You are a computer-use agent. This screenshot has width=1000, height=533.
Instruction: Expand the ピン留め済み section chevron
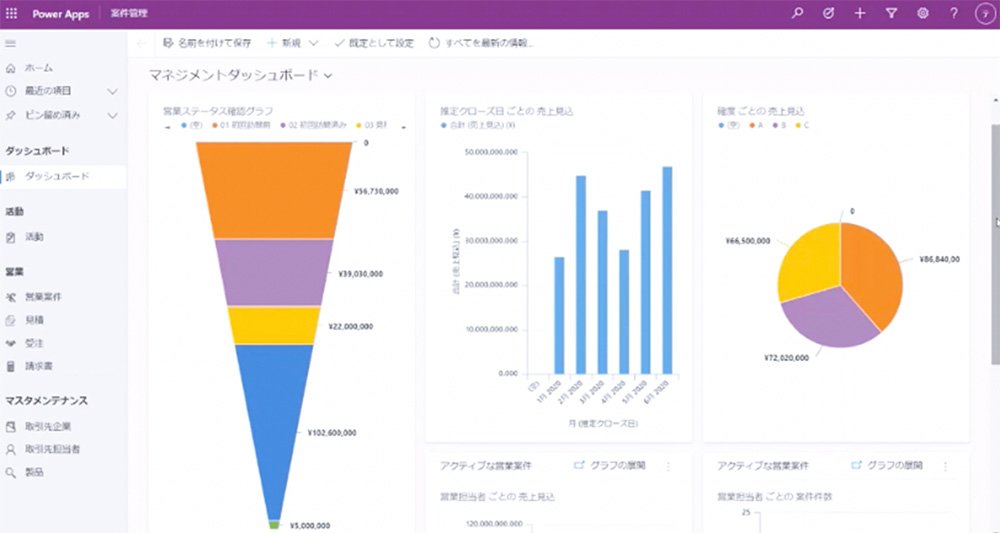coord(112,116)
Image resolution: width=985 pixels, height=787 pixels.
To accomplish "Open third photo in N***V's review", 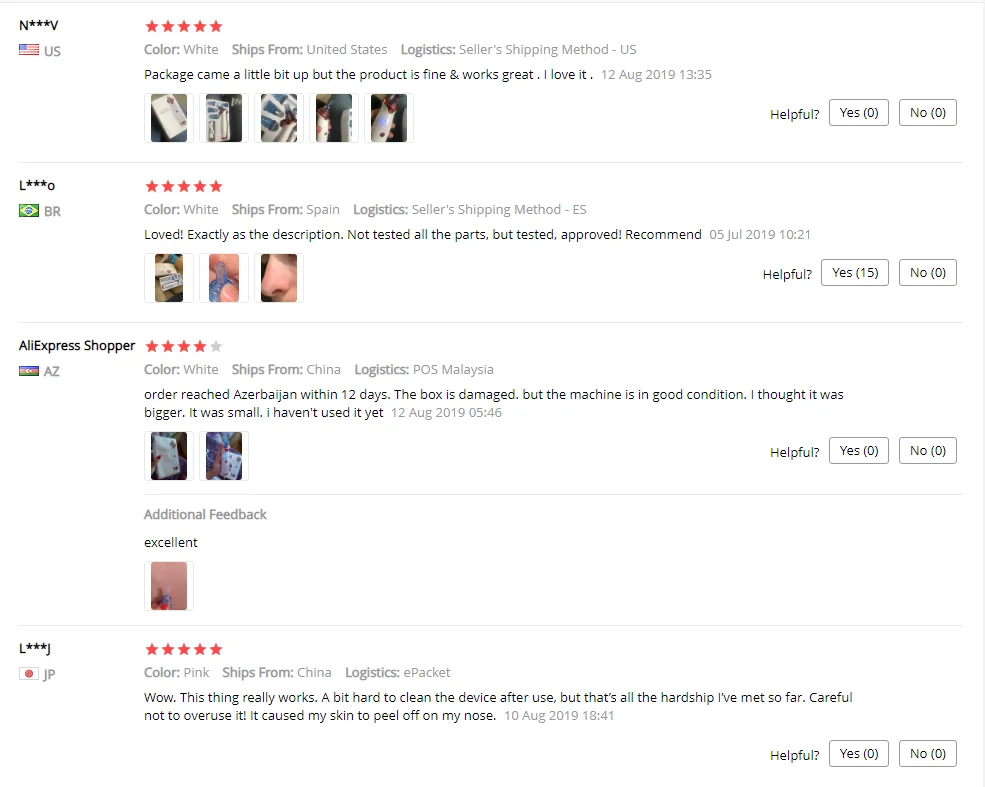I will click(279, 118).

- [EXERCISE DETAILS] Return each line of the listing that holds the word "height".

- [REPLY]
You are a computer-use agent. This screenshot has width=1000, height=533.
Image resolution: width=985 pixels, height=787 pixels.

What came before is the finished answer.